Supplied information:
┌──
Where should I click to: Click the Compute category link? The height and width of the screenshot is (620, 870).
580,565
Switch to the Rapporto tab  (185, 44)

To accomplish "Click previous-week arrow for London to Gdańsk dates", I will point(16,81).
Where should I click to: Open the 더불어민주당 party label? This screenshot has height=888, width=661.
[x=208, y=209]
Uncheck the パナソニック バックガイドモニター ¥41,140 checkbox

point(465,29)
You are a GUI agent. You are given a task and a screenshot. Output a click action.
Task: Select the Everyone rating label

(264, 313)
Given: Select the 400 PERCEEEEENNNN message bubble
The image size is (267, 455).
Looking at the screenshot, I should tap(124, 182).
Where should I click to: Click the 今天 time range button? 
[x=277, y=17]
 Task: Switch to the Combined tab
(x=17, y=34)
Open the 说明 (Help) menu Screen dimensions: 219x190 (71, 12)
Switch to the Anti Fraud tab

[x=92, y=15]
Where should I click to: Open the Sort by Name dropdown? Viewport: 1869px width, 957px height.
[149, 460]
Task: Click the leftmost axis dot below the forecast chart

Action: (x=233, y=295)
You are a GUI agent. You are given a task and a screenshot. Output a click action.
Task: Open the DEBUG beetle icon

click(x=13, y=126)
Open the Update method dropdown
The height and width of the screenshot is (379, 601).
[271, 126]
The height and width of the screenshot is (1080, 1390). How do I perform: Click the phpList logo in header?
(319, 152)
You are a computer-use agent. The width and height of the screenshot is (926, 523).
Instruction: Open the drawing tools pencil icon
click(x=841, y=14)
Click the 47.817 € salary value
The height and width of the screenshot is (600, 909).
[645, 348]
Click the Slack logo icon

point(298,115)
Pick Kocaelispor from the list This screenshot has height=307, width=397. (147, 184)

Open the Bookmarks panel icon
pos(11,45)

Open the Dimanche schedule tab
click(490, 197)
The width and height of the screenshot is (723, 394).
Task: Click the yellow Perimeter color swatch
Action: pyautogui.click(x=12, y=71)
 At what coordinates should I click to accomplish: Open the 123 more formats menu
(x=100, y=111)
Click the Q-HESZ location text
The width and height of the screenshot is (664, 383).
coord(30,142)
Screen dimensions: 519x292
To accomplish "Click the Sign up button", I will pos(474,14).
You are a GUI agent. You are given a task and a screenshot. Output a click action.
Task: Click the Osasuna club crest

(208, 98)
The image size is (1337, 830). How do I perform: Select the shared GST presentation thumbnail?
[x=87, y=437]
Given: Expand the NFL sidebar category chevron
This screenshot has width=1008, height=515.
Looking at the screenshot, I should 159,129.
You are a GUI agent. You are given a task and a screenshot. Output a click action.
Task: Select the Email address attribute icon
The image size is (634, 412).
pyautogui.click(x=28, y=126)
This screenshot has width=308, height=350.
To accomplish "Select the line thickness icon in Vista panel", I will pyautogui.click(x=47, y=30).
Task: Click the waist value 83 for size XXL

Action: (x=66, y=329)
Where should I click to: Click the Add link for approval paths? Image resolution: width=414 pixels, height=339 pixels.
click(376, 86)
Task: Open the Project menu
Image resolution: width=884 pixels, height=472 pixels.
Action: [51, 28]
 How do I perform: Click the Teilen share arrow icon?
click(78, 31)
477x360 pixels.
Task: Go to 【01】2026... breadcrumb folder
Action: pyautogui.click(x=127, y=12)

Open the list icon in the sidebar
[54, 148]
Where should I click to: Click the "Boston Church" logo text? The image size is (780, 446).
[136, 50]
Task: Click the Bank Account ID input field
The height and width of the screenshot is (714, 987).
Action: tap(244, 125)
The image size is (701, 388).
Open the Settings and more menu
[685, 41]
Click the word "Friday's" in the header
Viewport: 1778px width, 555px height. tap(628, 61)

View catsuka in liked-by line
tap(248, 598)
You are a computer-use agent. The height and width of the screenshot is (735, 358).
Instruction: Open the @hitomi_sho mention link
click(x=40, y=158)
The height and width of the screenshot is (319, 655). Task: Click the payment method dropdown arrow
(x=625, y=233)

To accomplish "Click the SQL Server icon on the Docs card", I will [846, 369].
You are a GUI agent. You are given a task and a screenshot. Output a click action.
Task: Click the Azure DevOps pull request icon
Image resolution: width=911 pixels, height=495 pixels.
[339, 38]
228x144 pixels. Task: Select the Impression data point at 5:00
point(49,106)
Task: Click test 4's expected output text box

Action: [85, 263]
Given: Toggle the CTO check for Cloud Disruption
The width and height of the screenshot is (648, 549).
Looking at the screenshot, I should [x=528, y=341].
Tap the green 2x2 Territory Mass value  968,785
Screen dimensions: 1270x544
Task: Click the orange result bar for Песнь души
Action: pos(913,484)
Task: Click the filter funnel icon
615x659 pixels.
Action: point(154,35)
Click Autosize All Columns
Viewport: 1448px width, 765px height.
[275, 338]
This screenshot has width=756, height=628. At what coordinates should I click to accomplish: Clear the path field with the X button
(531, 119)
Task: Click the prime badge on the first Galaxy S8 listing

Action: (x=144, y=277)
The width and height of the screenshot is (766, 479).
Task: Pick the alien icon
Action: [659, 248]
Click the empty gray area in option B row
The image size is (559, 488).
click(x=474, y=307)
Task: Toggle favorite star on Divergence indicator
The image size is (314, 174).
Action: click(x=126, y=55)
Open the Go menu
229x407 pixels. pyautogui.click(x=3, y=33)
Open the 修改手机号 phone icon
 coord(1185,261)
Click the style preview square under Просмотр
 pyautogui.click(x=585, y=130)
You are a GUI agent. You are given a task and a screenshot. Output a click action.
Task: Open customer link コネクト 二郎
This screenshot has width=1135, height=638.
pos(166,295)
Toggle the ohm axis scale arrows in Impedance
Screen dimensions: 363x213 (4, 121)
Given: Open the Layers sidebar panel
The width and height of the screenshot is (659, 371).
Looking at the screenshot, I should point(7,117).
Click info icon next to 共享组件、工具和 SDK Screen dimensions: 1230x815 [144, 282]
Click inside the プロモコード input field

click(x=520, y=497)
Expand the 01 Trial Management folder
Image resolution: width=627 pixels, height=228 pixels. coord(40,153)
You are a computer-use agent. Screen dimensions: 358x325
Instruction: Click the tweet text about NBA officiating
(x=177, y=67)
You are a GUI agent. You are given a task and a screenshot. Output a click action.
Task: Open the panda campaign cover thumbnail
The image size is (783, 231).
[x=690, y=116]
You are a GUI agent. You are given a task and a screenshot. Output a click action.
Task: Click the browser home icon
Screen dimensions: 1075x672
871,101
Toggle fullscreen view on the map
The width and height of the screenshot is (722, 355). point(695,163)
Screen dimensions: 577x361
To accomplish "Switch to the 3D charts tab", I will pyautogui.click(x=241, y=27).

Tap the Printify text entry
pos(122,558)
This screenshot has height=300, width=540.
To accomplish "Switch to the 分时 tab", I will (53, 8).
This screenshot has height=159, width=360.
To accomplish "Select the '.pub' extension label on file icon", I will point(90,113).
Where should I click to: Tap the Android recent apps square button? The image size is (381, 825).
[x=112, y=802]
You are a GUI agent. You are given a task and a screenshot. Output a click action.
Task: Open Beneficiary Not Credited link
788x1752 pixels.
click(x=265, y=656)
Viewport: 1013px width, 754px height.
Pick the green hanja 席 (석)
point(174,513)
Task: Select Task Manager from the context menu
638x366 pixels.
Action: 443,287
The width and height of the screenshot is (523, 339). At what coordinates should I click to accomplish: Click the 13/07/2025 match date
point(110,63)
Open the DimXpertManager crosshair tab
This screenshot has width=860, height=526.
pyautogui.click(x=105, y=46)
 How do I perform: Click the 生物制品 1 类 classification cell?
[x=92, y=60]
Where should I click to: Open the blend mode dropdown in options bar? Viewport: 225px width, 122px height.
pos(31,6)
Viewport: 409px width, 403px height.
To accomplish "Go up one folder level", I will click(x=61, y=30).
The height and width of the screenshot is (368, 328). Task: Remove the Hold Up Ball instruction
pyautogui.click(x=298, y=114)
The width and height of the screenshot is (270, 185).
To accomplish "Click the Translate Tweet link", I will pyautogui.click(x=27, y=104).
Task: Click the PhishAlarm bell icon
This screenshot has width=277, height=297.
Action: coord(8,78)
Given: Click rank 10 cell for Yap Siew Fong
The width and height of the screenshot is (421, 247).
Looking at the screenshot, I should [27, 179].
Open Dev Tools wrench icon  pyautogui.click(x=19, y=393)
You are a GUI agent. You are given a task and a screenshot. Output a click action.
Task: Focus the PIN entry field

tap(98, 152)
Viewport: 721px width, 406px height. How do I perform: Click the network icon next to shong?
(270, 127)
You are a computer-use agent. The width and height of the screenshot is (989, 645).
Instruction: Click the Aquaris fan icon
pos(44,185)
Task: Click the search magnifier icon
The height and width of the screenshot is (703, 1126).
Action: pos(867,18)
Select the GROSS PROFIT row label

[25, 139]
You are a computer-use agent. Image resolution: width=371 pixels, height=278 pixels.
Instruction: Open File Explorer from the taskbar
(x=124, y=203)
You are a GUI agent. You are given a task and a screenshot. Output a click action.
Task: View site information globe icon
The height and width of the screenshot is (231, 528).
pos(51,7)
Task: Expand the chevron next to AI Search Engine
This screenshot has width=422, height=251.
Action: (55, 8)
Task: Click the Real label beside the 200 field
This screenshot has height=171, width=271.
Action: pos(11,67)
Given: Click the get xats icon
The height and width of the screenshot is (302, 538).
└──
Action item: Begin with the line holding "Viewport: 721px width, 406px" and end with the last line of the material. Write out those lines exactly, and only those.

Response to this exercise:
Viewport: 721px width, 406px height. How do I perform: Click the network icon next to shong?
(270, 127)
You are a computer-use agent. The width and height of the screenshot is (989, 645).
Instruction: Click the Aquaris fan icon
pos(44,185)
Task: Click the search magnifier icon
The height and width of the screenshot is (703, 1126).
Action: pos(867,18)
Select the GROSS PROFIT row label

[25, 139]
You are a computer-use agent. Image resolution: width=371 pixels, height=278 pixels.
Instruction: Open File Explorer from the taskbar
(x=124, y=203)
You are a GUI agent. You are given a task and a screenshot. Output a click action.
Task: View site information globe icon
The height and width of the screenshot is (231, 528).
pos(51,7)
Task: Expand the chevron next to AI Search Engine
This screenshot has width=422, height=251.
Action: (55, 8)
Task: Click the Real label beside the 200 field
This screenshot has height=171, width=271.
Action: pos(11,67)
Given: Click the get xats icon
The height and width of the screenshot is (302, 538).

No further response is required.